Flashbacks.
Tyres pumped so hard before a time trial we couldn't make the slightest impression upon them.
Blue blazer wearing commissaire holding us back at the start of a race, keeping us warm in the midday chill by poking fun at all of us.
Meeting him at the zoo with his daughter and him being such a family man.
Ah yes. Eddie Tobin.
Every time I think of him there's sunlight. Apt then that I rode my last Eddie Tobin memorial race today in beautiful sunshine. Clean, perfect, kingdom-of-heaven sunshine. Was talking about him as I sat in the shade before the race. Sat like a poncho wearing Mexican. 24 degrees by God! Yup, Eddie was about, a divilish smile as we clicked in and rode out. He would have smiled too at the faces around the races. A bunch of folk that would have known him.
So where do I come into it? Well I don't really. I raced, I raced well. I've learned. It took a while. Three decades give or take. I did everything right but didn't bother the top ten. You know those old newsreels of nuclear explosions in Nevada? That was me at 75 measly metres from the line. Gone from the podium to needing Imodium in the blink of an eye. The writing isn't just on the wall, it's graffiti on my soul at this point. "Go home old timer!" or "this is a young man's game!". Yup, graffiti. As if Banksy himself was getting anxsty with my presence.
As a result this season has felt like a farewell tour of sorts. I'm saying goodbye to the people that formed me. Some of them,to our loss,have races called after them. I'm saying goodbye too to the people that race with me now. Very young to very wise.... And those that don't know I exist; those weekend gods I've always admired from afar.(Not in a weird way, just wanting to BE them rather than BEAT them.)
And in the last while all of those I've started out with or clashed with or met or lost have whittled down to a few that actually know me. Thats not as brutal as it sounds. Let's face it, cycling is a solitary pursuit. So we might turn up like Roman gladiators to do battle on odd sundays but otherwise we are... well... hermits. We hide away, use cycling as our spiritual waypoint, and do a very violent and contrived, nasty and physical mass of a Sunday. Imagine it! A cyclist's Sunday service is one where we lie, outsmart and rejoice in the beating of our fellow human beings!
So for me to call a few people REAL friends that know me isn't so terrible. I also realise I'm a good person. Every human is questionable, however, cycling mixed with the crazy sh##e of life of late has taught me that I'm ok.
And full circle brought me via Eddie and a galaxy of superb human beings over 3 decades of falling in and out of love with my chosen sport. So I feel like a stoned Californian with a spliff in hand on the beach at Aya Napa... I've found myself. By losing myself in the fellowship of the chainring.

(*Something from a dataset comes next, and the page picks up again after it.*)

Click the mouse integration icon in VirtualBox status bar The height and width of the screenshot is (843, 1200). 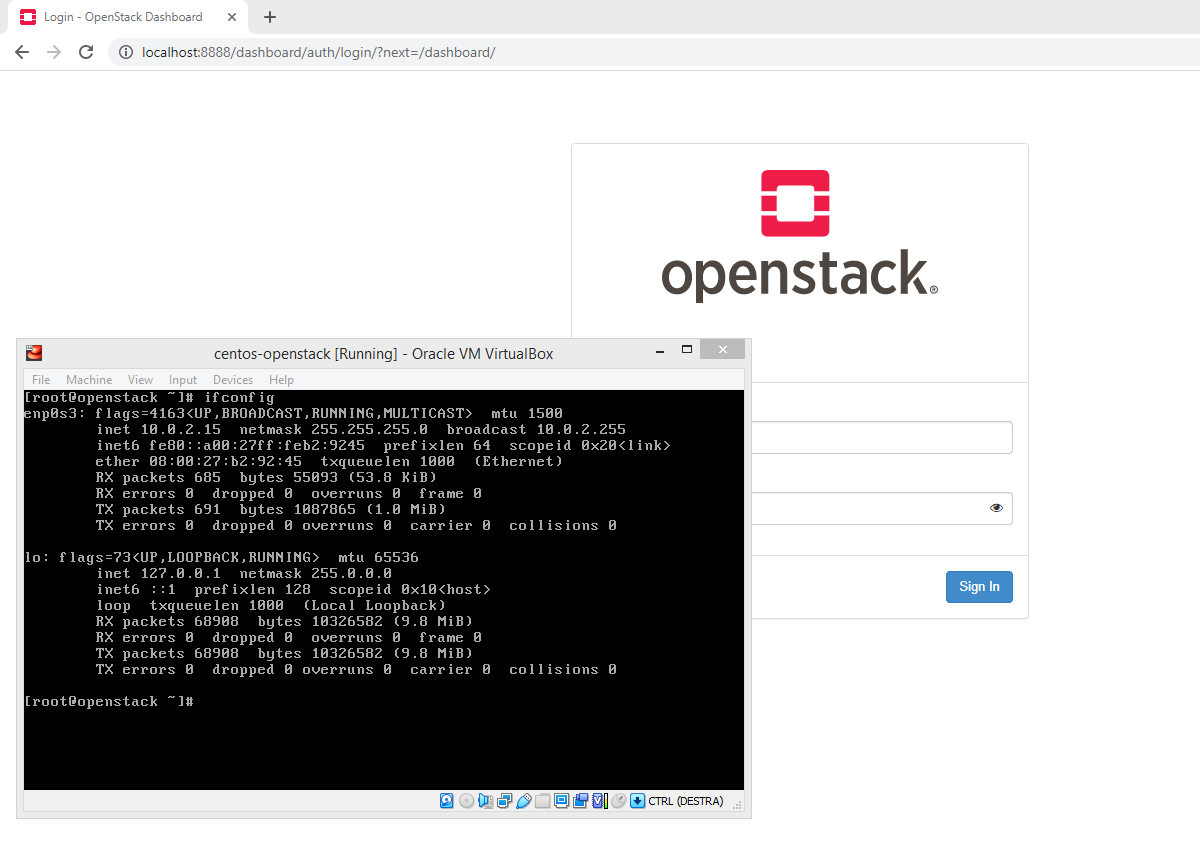pos(618,800)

Ah hold on a minute. Even by my poor standards, that's a cop out.
What's the moral of the story? I'm kicking on 50 years old. Great if I'm a Ruby Port. I'm not. Today I raced against people 31 years younger. Want me to repeat that? And the dude at the roadside with the broken collarbone? It's all fun and games until someone can't go to work. I don't bounce like I used to do. Time is in shorter supply than morals in the Dail. I thought I could juggle but I make Bobo the clown look pro. The kids like having me around. It's time to hang up the wheels. Figuratively, as they are nice wheels and would be wasted on a wall. And as all this is happening, I've been surrounded by the coolest people on planet earth. Fact.